The light box and ceiling bounce inventions here at CPF were ways for people to try and approach the I.S. concept without spending the huge amount for those (IS) devices. However, the light does not reflect and disperse completely and randomly in a box, ceiling, or any non-spherical setup. Of course they can be used for relative ballpark comparisons, but people toss out results in lumens like they really are that absolute value.
Ideally, if you start with an LED or incan bulb that has been rigorously measured at a certain conservative voltage and bulb age
(output drops significantly with many bulbs I tested proportional to degree of voltage overdrive and time run), you could use that as a reference point in comparisons.
I don't know what the actual measurements (or how they were done) are of various HID bulbs that you referenced (Maybe XeRay knows), but if it was expressed in (I.S. verified) raw HID bulb lumens, it becomes a whole other ballpark once you interface it with a specific regulated ballast voltage/current output and reflector/lens setup.
As you know, the idea of pointing a spotlight/flashlight at a wall, and taking beam readings with a light meter at any distance is extremely problematic, based upon placement in the hotspot, corona, spill...and it still not taking all the dispersed output into account.

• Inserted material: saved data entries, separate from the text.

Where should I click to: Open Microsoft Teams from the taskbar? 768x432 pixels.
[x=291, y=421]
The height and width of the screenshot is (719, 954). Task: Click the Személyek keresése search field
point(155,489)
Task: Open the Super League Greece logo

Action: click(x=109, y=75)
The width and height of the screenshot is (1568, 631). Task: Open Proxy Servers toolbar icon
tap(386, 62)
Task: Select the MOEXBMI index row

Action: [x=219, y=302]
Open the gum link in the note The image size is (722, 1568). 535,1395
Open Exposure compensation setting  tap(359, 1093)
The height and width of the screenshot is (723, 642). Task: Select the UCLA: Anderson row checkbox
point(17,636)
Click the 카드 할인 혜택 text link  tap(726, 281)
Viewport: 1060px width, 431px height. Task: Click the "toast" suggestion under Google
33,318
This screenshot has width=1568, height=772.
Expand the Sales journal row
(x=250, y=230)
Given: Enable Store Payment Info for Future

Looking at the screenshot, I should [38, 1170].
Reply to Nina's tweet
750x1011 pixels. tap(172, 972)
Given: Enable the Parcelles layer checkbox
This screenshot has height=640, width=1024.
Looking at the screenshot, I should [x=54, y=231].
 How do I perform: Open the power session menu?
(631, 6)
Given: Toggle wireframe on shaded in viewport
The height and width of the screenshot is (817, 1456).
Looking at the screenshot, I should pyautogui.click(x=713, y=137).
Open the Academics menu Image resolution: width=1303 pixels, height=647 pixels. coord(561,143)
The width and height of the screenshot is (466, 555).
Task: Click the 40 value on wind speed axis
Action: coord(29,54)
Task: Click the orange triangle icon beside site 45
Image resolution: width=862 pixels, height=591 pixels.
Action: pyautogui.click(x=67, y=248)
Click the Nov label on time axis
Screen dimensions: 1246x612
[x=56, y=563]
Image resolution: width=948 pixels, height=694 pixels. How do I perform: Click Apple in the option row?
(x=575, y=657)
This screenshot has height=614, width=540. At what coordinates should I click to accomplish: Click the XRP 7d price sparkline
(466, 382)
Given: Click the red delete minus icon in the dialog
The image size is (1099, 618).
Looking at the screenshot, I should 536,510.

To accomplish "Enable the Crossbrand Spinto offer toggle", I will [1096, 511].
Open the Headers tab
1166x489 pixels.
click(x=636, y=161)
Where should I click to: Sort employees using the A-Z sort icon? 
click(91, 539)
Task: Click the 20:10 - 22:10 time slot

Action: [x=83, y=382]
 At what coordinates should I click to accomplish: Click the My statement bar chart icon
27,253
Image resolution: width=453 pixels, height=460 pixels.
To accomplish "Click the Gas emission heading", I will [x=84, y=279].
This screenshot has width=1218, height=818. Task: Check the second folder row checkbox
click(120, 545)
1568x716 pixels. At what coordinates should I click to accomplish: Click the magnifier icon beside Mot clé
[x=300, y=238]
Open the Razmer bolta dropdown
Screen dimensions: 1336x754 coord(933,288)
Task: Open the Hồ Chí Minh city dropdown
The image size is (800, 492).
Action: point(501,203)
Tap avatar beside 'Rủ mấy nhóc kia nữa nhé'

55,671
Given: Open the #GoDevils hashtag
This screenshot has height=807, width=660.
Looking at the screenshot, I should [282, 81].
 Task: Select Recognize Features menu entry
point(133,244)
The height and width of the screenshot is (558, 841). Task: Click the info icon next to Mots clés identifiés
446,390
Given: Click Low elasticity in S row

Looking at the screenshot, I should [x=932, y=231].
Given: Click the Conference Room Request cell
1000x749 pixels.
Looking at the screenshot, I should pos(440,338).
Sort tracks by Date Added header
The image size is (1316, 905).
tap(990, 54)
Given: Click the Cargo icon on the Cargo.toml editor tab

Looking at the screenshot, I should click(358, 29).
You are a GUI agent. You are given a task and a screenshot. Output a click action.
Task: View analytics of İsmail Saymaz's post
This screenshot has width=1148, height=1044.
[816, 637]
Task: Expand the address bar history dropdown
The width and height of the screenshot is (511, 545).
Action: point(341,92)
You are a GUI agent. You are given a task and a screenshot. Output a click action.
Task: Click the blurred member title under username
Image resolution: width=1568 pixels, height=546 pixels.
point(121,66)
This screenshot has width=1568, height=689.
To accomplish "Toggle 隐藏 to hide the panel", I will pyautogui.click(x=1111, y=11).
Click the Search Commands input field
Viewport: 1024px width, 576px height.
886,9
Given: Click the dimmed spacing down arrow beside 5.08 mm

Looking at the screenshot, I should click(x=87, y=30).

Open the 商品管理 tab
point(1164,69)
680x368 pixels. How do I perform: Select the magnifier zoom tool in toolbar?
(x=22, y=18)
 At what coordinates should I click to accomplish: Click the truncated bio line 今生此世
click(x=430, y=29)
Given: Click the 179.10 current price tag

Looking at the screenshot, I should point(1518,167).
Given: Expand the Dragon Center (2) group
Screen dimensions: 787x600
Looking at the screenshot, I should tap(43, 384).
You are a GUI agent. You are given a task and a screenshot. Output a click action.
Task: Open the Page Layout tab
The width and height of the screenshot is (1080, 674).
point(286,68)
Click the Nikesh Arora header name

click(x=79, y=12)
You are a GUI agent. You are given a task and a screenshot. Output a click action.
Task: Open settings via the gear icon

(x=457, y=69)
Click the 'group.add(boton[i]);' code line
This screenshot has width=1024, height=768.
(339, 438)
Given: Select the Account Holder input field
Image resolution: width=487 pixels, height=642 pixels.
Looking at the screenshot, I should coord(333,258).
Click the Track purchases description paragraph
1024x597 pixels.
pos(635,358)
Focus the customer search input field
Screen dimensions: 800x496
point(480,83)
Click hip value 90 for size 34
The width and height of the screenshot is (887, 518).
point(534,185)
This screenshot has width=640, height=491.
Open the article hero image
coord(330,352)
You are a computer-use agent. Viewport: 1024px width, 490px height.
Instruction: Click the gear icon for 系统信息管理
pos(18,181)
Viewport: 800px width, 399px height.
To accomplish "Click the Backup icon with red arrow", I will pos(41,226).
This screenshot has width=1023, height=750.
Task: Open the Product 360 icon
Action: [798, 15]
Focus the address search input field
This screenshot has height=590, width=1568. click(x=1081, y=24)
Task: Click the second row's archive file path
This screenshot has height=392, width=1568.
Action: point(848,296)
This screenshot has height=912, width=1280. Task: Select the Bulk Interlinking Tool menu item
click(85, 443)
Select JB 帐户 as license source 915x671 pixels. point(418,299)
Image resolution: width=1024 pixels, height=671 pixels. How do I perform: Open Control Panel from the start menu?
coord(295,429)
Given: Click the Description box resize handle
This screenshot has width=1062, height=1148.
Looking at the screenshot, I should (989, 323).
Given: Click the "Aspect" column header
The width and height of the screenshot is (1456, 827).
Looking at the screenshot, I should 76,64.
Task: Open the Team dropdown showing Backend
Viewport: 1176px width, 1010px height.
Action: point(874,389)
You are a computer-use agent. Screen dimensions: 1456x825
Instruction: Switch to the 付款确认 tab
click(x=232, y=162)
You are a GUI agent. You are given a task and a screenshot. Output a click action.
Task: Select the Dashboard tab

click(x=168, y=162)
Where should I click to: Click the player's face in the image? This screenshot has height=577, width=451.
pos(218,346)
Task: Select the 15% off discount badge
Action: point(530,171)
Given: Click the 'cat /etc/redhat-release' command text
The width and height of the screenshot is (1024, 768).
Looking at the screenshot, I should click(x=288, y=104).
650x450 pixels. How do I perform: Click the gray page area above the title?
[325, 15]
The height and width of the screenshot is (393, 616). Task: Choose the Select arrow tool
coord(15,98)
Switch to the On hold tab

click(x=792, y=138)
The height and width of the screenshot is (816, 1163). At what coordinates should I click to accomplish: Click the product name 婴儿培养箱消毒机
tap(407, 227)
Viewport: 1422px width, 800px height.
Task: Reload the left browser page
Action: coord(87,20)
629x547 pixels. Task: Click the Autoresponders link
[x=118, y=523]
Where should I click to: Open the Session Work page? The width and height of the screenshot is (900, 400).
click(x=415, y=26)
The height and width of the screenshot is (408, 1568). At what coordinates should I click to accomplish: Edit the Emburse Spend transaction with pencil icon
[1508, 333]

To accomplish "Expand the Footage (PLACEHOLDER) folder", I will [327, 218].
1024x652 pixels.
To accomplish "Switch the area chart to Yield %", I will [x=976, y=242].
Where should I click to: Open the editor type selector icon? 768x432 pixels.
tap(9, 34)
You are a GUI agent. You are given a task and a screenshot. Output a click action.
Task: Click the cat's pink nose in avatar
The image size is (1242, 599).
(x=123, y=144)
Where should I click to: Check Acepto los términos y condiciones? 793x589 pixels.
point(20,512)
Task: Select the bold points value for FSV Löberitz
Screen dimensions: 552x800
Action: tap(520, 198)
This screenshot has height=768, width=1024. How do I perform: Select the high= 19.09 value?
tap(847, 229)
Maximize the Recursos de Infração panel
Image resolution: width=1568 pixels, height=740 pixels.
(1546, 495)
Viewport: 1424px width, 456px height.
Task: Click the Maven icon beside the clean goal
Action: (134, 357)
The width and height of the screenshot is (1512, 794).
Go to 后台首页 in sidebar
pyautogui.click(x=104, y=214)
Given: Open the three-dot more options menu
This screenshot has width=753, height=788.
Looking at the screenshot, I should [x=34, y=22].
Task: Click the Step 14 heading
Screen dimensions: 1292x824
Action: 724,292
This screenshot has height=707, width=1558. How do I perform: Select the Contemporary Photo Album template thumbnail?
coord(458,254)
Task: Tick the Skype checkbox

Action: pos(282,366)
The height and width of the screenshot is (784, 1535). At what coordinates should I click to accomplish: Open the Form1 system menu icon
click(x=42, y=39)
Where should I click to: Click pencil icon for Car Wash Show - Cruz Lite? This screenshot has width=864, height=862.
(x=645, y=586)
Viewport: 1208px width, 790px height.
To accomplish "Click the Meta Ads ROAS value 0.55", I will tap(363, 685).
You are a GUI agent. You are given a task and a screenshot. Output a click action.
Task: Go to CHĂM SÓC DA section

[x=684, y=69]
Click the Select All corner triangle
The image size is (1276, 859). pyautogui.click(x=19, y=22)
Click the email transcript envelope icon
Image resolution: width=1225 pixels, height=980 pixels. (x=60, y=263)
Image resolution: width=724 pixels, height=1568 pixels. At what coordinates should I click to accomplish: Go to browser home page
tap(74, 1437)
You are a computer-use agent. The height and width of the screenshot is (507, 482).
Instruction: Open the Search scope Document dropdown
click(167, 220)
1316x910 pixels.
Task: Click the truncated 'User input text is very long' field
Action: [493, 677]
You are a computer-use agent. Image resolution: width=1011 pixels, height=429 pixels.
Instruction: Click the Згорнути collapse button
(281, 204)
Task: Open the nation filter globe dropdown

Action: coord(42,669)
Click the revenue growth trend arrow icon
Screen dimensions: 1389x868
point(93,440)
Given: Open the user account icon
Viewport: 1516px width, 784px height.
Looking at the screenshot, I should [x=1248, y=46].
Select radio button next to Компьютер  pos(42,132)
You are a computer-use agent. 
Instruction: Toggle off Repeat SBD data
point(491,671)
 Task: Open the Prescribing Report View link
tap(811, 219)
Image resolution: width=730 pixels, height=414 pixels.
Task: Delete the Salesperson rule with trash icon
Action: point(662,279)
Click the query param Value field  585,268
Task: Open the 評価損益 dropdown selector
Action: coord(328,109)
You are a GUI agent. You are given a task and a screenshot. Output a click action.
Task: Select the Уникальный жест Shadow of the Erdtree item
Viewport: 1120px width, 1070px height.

I think the whole point of the integrating sphere and other indirect measuring methods seeks to remove the anomalous effects of reflectors. Other than different loss rates due to differences in reflector coatings isn't the indirect method of measurement fairly reliable?
I would be very surprised to find that an entire spotlight has been inserted into a very large ($$$$$$) I.S. for an accurate total package measurement. There are way too many variables to say that any other "indirect method" is reliable. Even with a ceiling bounce, the issue of light meter placement and gradation of bulb's light concentration coming out of a reflector will not be reliable.
Shine any of your lights in a ceiling bounce manner, and note the variations in hotspot, corona, spill, etc. At what placement is the light meter going to be the same reliable reading from light to light, since they all have different beam patterns?